EXERCISE DIRECTIONS ::
I need an exact copy of the lines from the one containing "Karachi (102, 2194)" through the end of the records, without any pictures.

DATA TO PROCESS ::
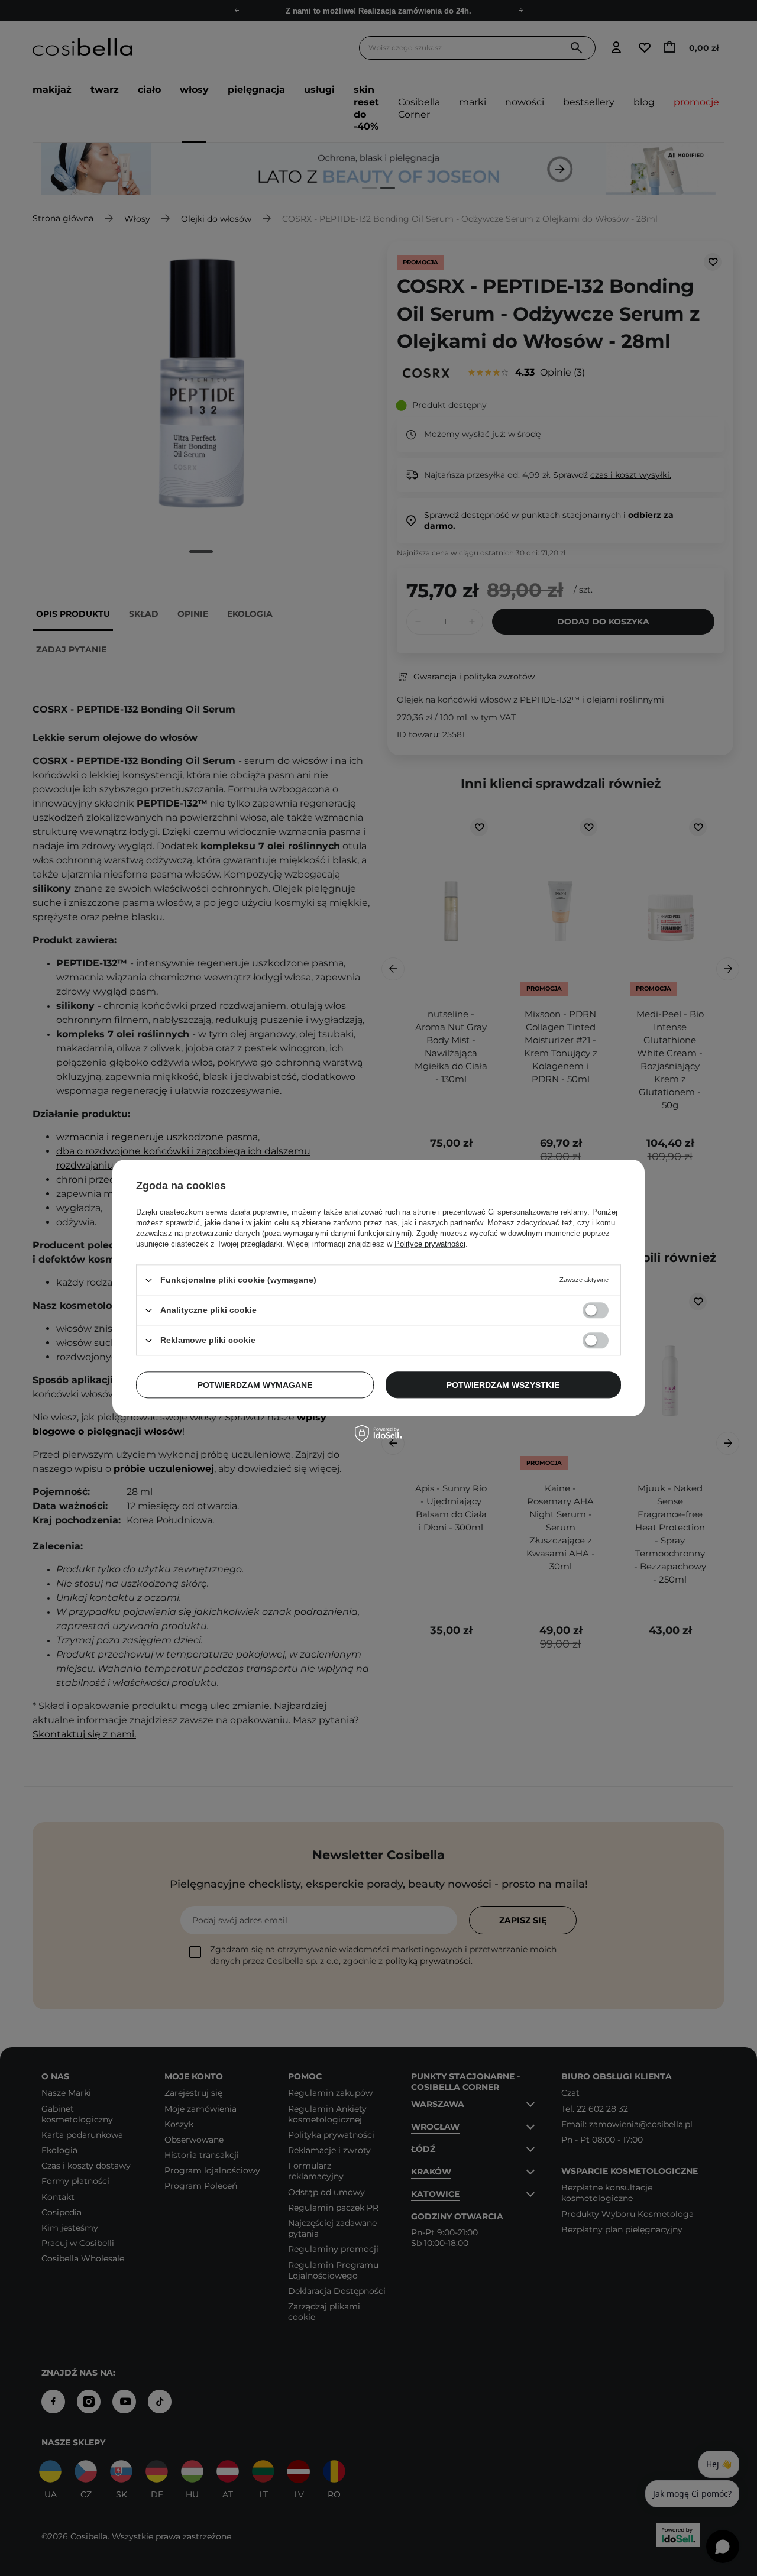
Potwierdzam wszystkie (503, 1385)
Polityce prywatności (429, 1244)
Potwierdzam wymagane (255, 1385)
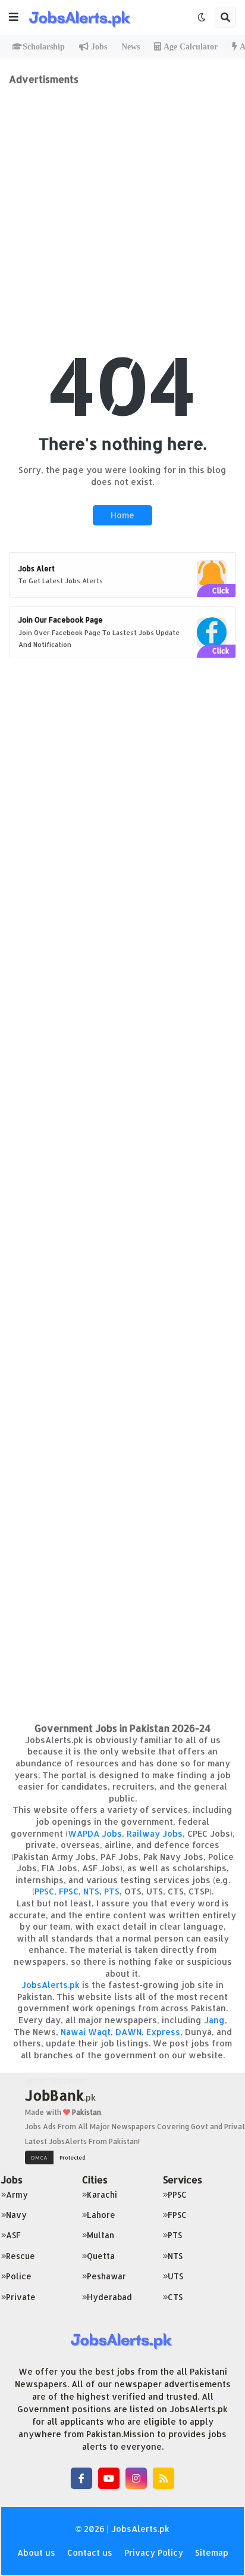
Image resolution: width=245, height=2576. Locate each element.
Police (19, 2276)
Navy (16, 2215)
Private (21, 2297)
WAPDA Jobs (95, 1833)
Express (163, 2032)
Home (122, 515)
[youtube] (109, 2478)
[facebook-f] (81, 2478)
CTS (175, 2297)
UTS (175, 2276)
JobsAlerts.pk (50, 1985)
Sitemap (211, 2552)
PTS (112, 1891)
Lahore (101, 2215)
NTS (91, 1891)
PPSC (44, 1891)
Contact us (89, 2552)
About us (36, 2552)
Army (17, 2194)
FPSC (68, 1891)
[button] (13, 17)
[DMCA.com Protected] (58, 2156)
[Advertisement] (122, 208)
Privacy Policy (153, 2552)
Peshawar (106, 2276)
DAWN (128, 2032)
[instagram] (136, 2478)
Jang (214, 2020)
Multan (100, 2235)
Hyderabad (109, 2297)
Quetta (101, 2256)
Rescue (20, 2256)
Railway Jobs (155, 1833)
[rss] (163, 2478)
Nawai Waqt (86, 2032)
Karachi (102, 2194)
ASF (13, 2235)
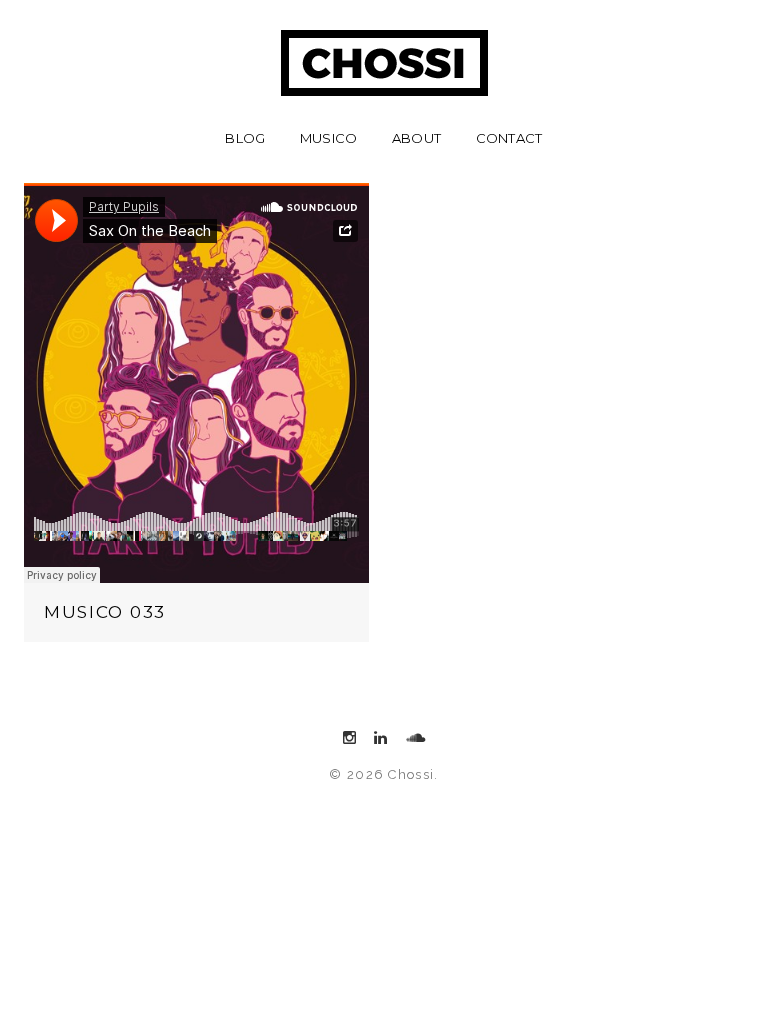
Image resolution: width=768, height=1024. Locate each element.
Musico (329, 138)
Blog (245, 138)
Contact (509, 138)
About (416, 138)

PROBLEM SOLUTION ::
Karachi (102, 2194)
ASF (13, 2235)
Image resolution: width=768, height=1024. Locate each element.
Musico (329, 138)
Blog (245, 138)
Contact (509, 138)
About (416, 138)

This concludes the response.